A is a square matrix with the following properties:
1. the diagonal elements are zero.
2. every element in the same row shares the same positive value.

What is the sufficient and necessary conditions for the convergence of the geometric series?
the conditions, such as, the absolute value of eigenvalues is less than one, is not necessary.

Thanks.

Answer 1

That all eigenvalues $\lambda_i$ of a matrix $A$ are strictly $<1$ in abs. value is both necessary and sufficient.

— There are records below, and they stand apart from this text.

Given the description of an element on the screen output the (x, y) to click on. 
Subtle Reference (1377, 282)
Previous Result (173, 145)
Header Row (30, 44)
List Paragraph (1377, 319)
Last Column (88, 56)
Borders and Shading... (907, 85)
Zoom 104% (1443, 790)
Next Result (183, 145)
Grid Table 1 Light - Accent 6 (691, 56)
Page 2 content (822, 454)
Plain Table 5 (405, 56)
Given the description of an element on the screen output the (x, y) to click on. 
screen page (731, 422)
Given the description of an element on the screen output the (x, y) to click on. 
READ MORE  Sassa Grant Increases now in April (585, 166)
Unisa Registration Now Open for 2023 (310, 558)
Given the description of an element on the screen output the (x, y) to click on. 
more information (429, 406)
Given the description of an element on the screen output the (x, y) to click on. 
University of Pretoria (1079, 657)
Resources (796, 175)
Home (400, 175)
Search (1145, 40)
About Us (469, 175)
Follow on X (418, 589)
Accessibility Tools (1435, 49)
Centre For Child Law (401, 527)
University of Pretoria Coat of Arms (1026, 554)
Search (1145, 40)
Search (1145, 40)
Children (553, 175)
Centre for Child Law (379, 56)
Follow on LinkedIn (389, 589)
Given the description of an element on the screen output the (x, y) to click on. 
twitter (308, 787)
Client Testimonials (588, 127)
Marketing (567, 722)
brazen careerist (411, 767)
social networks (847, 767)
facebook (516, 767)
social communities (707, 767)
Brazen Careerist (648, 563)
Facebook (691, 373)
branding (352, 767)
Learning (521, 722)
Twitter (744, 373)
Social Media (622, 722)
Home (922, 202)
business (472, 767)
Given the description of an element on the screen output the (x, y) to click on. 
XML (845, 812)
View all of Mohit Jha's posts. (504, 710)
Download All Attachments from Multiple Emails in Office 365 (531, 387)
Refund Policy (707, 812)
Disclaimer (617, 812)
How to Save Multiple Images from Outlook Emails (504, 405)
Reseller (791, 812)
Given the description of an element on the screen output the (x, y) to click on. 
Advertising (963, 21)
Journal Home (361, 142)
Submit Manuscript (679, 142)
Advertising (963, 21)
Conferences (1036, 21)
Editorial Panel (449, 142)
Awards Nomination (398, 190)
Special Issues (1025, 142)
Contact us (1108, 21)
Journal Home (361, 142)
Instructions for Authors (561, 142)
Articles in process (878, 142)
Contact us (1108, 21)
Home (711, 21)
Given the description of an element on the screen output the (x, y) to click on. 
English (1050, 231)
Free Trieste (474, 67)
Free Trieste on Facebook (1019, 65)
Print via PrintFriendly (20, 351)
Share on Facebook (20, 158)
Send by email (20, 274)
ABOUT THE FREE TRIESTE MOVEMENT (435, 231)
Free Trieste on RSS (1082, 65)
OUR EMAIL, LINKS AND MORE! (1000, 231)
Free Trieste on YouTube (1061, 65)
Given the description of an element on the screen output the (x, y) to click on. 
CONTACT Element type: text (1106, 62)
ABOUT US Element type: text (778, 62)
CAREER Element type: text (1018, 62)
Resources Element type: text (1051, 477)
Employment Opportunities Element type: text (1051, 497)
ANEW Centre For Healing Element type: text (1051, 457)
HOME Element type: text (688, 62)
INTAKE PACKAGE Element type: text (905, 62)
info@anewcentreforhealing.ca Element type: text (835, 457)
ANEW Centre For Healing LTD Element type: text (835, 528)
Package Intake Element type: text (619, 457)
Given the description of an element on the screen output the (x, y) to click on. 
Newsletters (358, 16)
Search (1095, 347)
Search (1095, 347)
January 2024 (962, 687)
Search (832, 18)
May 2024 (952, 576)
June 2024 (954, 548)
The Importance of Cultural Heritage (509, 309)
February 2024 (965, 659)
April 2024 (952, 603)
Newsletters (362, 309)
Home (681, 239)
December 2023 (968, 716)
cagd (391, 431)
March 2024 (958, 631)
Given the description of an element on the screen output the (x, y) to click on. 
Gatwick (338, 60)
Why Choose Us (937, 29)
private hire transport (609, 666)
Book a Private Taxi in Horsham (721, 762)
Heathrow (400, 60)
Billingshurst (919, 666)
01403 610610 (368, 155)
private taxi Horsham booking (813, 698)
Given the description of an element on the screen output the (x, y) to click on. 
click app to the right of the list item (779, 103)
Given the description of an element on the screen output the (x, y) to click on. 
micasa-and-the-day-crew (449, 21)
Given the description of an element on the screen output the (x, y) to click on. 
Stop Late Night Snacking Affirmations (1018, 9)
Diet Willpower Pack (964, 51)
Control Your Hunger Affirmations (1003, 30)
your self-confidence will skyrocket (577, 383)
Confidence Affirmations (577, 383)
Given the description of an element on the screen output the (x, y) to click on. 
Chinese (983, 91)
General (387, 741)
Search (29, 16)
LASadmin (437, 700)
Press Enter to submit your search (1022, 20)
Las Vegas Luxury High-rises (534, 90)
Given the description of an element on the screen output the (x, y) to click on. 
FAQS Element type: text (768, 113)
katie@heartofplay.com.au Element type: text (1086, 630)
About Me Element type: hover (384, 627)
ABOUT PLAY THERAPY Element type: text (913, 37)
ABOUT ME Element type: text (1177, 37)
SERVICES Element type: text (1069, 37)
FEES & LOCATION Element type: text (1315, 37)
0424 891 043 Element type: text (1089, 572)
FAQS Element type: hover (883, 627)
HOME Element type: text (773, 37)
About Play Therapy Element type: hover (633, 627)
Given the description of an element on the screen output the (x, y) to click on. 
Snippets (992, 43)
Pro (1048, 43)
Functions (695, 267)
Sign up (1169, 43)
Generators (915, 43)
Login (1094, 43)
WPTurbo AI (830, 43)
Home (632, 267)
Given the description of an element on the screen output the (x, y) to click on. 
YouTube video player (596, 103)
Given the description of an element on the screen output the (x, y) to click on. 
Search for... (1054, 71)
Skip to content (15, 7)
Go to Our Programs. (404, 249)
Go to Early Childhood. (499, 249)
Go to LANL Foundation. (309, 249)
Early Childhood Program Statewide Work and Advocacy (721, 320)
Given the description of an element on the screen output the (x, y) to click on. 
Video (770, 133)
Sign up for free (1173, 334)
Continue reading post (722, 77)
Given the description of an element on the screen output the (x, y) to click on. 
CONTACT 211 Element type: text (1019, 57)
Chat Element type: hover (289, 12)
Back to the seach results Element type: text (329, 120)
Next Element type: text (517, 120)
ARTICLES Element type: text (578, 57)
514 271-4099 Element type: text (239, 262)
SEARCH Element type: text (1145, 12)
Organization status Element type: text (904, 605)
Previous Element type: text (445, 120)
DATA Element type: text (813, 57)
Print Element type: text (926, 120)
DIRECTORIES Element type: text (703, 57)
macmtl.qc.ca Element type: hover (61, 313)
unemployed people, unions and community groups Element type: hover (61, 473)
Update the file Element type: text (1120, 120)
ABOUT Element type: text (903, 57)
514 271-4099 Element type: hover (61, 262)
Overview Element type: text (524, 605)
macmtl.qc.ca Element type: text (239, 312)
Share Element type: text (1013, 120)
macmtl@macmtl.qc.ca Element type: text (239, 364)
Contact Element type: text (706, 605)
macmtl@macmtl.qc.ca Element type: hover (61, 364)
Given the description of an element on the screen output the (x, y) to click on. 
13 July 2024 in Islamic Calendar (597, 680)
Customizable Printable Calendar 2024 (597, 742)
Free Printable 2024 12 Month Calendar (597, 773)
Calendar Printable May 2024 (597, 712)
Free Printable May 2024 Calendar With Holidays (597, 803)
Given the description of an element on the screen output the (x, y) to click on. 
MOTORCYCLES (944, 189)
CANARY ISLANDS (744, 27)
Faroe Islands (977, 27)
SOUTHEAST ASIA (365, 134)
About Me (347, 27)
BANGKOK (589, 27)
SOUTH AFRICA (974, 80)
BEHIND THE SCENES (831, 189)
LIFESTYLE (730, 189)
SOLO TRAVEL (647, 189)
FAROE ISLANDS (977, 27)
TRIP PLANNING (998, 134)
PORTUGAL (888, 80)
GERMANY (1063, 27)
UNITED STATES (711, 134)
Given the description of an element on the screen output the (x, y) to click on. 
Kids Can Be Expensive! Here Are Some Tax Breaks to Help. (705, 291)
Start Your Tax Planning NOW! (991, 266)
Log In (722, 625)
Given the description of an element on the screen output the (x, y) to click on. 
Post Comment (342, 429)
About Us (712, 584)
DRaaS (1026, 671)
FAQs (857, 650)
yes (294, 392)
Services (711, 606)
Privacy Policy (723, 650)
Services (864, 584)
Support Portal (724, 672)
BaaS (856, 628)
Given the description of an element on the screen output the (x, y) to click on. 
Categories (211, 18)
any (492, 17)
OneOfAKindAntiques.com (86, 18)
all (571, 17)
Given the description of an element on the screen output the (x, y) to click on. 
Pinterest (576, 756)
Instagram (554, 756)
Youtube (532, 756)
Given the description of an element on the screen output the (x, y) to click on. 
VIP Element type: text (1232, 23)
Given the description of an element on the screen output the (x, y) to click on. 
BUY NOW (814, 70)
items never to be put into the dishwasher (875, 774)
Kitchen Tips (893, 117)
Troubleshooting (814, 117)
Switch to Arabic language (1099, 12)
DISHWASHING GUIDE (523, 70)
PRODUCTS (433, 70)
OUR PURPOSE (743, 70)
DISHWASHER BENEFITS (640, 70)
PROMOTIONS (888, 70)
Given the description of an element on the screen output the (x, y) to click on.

• Necessary: If $R=I+A+A^2+\cdots$ is to converge and $\lambda_i,v_i$ is an eigenpair of $A$, then $Rv_i$ must be well-defined, and additionally $S_nv_i\to Rv_i$ where $S_n$ are the partial sums, because matrix multiplication is continuous, but $S_nv_i$ can be written as $1+\lambda_i+\lambda_i^2+\cdots+\lambda_i^{n-1}$, and this only converges in the reals if $|\lambda_i|<1$ (it is the usual geometric series).
• Sufficient: Suppose $|\lambda_i|<1$ for each $i$. Then $\det(I-A)\ne0$ since $\det(\lambda I-A)$ does not have any root $\lambda=1$, hence $(I-A)^{-1}$ is well defined and $S_n=(I-A)^{-1}(I+A^n)$. All eigenvalues of the powers $A^n$ tend to zero as $r\to\infty$ hence $A^n\to0$ and thus $S_n\to (I-A)^{-1}$.

A couple of items require some further justification using the underlying topology (defined e.g. by the metric induced by the Frobenius norm): continuity of matrix multiplication (in the example this should be clear because matrix multiplication is a linear map..), and the fact that eigenvalues approaching zero implies a sequence of matrices converges to zero (perhaps we could consider the action of $S_n$ on the subspaces in the Jordan aka generalized eigenvector decomposition?).

(There are probably some standard arguments for these things, but I may not have hit them all because I'm pulling them out of my hat instead of going on experience here.)